[Records excerpted from a collection]
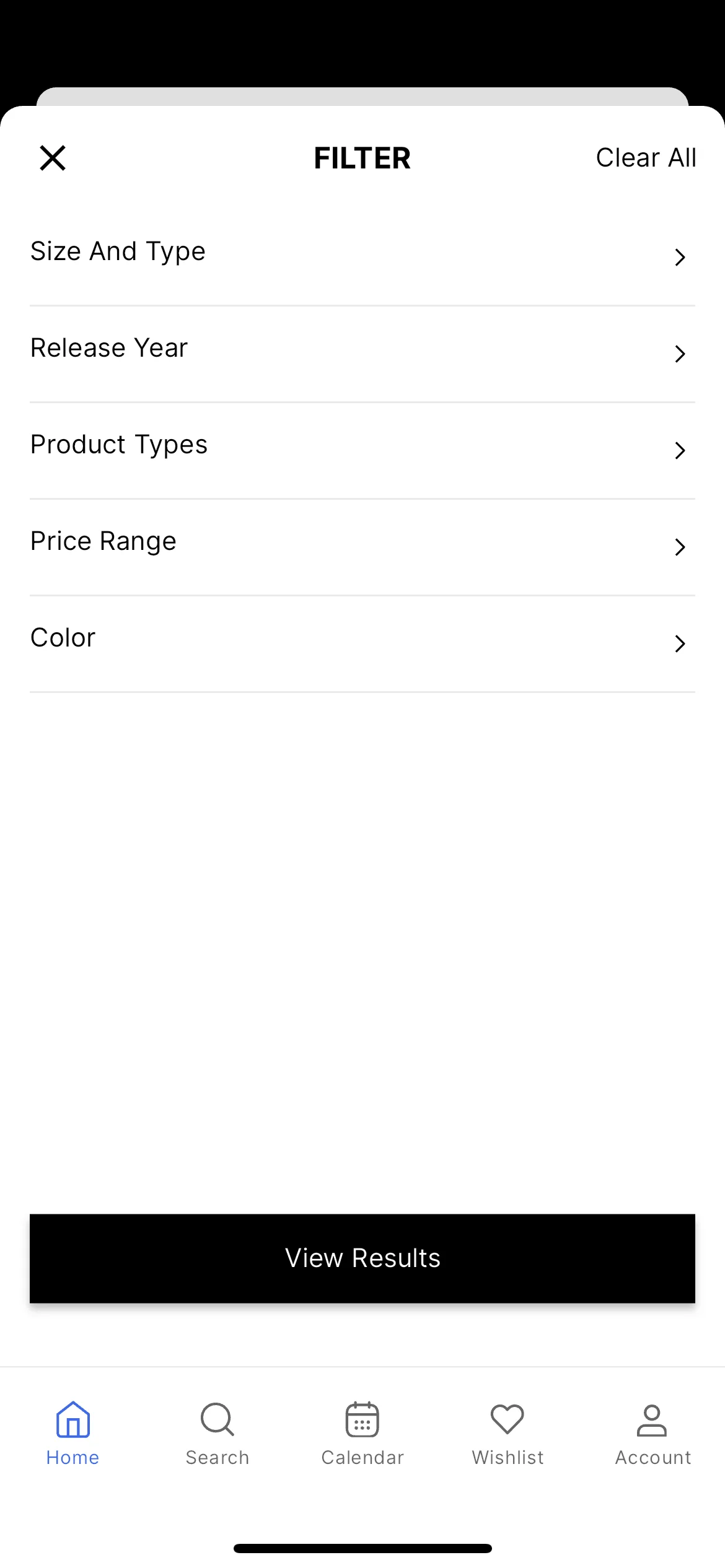Select the Price Range filter label
Screen dimensions: 725x1568
[x=103, y=542]
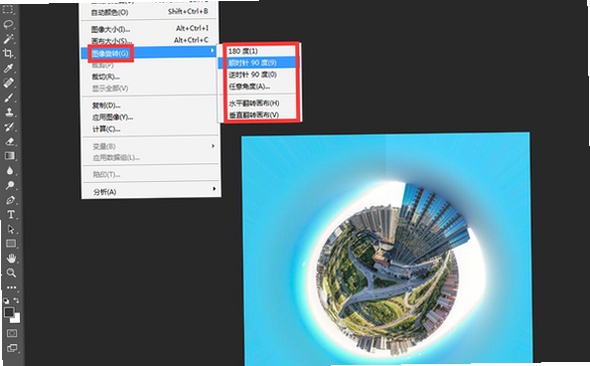Open foreground color swatch picker
This screenshot has height=366, width=590.
coord(9,312)
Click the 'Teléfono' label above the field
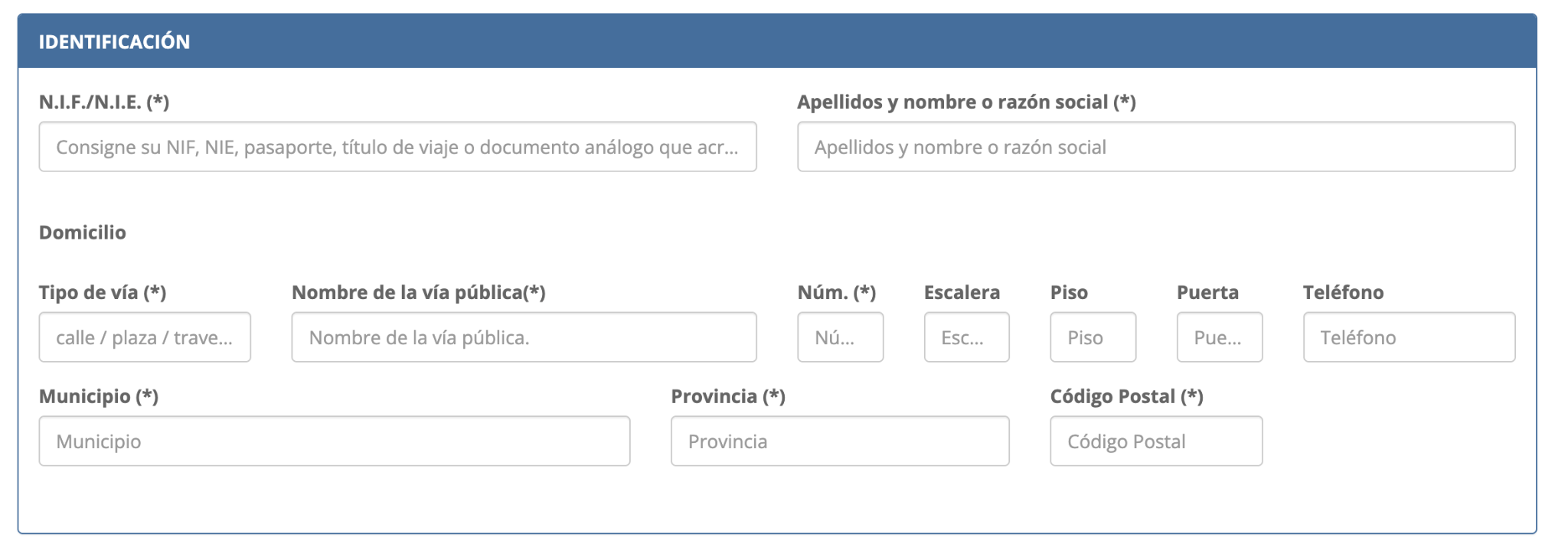This screenshot has width=1568, height=550. [1343, 293]
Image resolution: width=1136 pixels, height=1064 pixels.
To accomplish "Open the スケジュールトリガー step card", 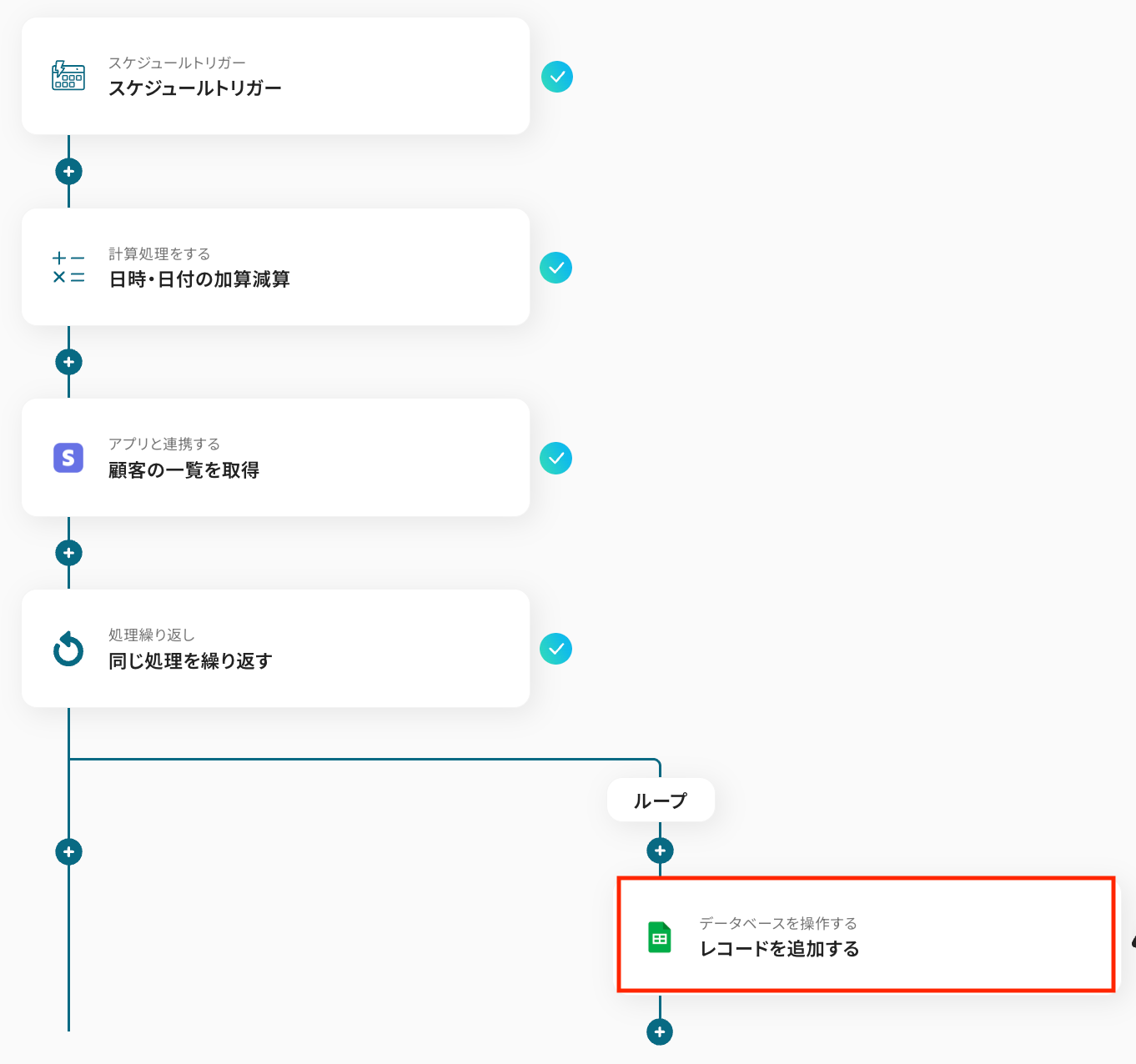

▶ _Brief_: Return the line containing "Image resolution: width=1136" and every line after it through the end of the records above, exactly and nothing else, but not the pictures.

▶ _Answer to this exercise_:
Image resolution: width=1136 pixels, height=1064 pixels.
To accomplish "Open the スケジュールトリガー step card", 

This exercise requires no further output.